▶ YOUR GOAL: Retype the whole listing that follows, line for line.

====== EXERCISE DATA ======

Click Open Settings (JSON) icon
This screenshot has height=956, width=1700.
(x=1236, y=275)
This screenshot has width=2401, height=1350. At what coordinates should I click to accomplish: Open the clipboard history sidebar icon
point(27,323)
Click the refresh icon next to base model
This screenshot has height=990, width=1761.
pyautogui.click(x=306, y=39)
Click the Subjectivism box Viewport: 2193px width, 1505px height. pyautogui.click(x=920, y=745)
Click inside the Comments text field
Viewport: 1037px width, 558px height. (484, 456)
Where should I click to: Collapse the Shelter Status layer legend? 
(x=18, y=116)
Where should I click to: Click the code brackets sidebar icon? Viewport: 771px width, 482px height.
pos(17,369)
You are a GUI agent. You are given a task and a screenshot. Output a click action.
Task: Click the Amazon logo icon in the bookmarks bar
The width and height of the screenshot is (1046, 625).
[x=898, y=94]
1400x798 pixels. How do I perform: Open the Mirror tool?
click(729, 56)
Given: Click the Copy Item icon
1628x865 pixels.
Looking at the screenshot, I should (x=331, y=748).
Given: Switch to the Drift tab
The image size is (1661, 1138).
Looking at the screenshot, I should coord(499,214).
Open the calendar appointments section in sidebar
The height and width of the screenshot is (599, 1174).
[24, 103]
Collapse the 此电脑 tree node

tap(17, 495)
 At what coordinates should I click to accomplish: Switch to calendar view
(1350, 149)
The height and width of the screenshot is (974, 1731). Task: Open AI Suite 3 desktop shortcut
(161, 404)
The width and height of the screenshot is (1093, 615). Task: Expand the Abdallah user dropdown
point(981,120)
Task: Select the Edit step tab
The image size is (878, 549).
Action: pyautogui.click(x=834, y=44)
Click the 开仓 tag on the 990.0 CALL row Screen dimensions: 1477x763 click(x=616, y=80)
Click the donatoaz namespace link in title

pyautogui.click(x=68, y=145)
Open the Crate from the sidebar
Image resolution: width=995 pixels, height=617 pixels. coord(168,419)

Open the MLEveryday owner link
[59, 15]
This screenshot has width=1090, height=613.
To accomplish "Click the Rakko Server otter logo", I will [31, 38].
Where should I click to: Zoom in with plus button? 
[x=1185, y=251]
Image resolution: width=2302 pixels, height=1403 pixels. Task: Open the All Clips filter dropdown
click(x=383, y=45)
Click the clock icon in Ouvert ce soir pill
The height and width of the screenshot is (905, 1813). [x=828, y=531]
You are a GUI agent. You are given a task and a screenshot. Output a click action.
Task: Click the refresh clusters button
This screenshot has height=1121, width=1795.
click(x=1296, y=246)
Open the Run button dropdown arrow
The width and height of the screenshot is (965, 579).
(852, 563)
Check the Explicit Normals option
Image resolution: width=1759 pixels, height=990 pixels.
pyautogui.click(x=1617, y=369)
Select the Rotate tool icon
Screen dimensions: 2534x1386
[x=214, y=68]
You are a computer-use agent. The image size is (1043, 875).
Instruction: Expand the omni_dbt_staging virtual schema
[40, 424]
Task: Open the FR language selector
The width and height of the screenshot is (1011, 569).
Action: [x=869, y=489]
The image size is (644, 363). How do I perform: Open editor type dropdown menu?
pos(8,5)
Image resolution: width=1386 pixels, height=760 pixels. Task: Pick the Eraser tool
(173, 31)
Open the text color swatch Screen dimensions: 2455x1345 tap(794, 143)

======

▶ RESPONSE TO THIS EXERCISE:
Click Open Settings (JSON) icon
This screenshot has height=956, width=1700.
(x=1236, y=275)
This screenshot has width=2401, height=1350. At what coordinates should I click to accomplish: Open the clipboard history sidebar icon
point(27,323)
Click the refresh icon next to base model
This screenshot has height=990, width=1761.
pyautogui.click(x=306, y=39)
Click the Subjectivism box Viewport: 2193px width, 1505px height. pyautogui.click(x=920, y=745)
Click inside the Comments text field
Viewport: 1037px width, 558px height. (484, 456)
Where should I click to: Collapse the Shelter Status layer legend? 
(x=18, y=116)
Where should I click to: Click the code brackets sidebar icon? Viewport: 771px width, 482px height.
pos(17,369)
You are a GUI agent. You are given a task and a screenshot. Output a click action.
Task: Click the Amazon logo icon in the bookmarks bar
The width and height of the screenshot is (1046, 625).
[x=898, y=94]
1400x798 pixels. How do I perform: Open the Mirror tool?
click(729, 56)
Given: Click the Copy Item icon
1628x865 pixels.
Looking at the screenshot, I should (x=331, y=748).
Given: Switch to the Drift tab
The image size is (1661, 1138).
Looking at the screenshot, I should coord(499,214).
Open the calendar appointments section in sidebar
The height and width of the screenshot is (599, 1174).
[24, 103]
Collapse the 此电脑 tree node

tap(17, 495)
 At what coordinates should I click to accomplish: Switch to calendar view
(1350, 149)
The height and width of the screenshot is (974, 1731). Task: Open AI Suite 3 desktop shortcut
(161, 404)
The width and height of the screenshot is (1093, 615). Task: Expand the Abdallah user dropdown
point(981,120)
Task: Select the Edit step tab
The image size is (878, 549).
Action: pyautogui.click(x=834, y=44)
Click the 开仓 tag on the 990.0 CALL row Screen dimensions: 1477x763 click(x=616, y=80)
Click the donatoaz namespace link in title

pyautogui.click(x=68, y=145)
Open the Crate from the sidebar
Image resolution: width=995 pixels, height=617 pixels. coord(168,419)

Open the MLEveryday owner link
[59, 15]
This screenshot has width=1090, height=613.
To accomplish "Click the Rakko Server otter logo", I will [31, 38].
Where should I click to: Zoom in with plus button? 
[x=1185, y=251]
Image resolution: width=2302 pixels, height=1403 pixels. Task: Open the All Clips filter dropdown
click(x=383, y=45)
Click the clock icon in Ouvert ce soir pill
The height and width of the screenshot is (905, 1813). [x=828, y=531]
You are a GUI agent. You are given a task and a screenshot. Output a click action.
Task: Click the refresh clusters button
This screenshot has height=1121, width=1795.
click(x=1296, y=246)
Open the Run button dropdown arrow
The width and height of the screenshot is (965, 579).
(852, 563)
Check the Explicit Normals option
Image resolution: width=1759 pixels, height=990 pixels.
pyautogui.click(x=1617, y=369)
Select the Rotate tool icon
Screen dimensions: 2534x1386
[x=214, y=68]
You are a computer-use agent. The image size is (1043, 875).
Instruction: Expand the omni_dbt_staging virtual schema
[40, 424]
Task: Open the FR language selector
The width and height of the screenshot is (1011, 569).
Action: [x=869, y=489]
The image size is (644, 363). How do I perform: Open editor type dropdown menu?
pos(8,5)
Image resolution: width=1386 pixels, height=760 pixels. Task: Pick the Eraser tool
(173, 31)
Open the text color swatch Screen dimensions: 2455x1345 tap(794, 143)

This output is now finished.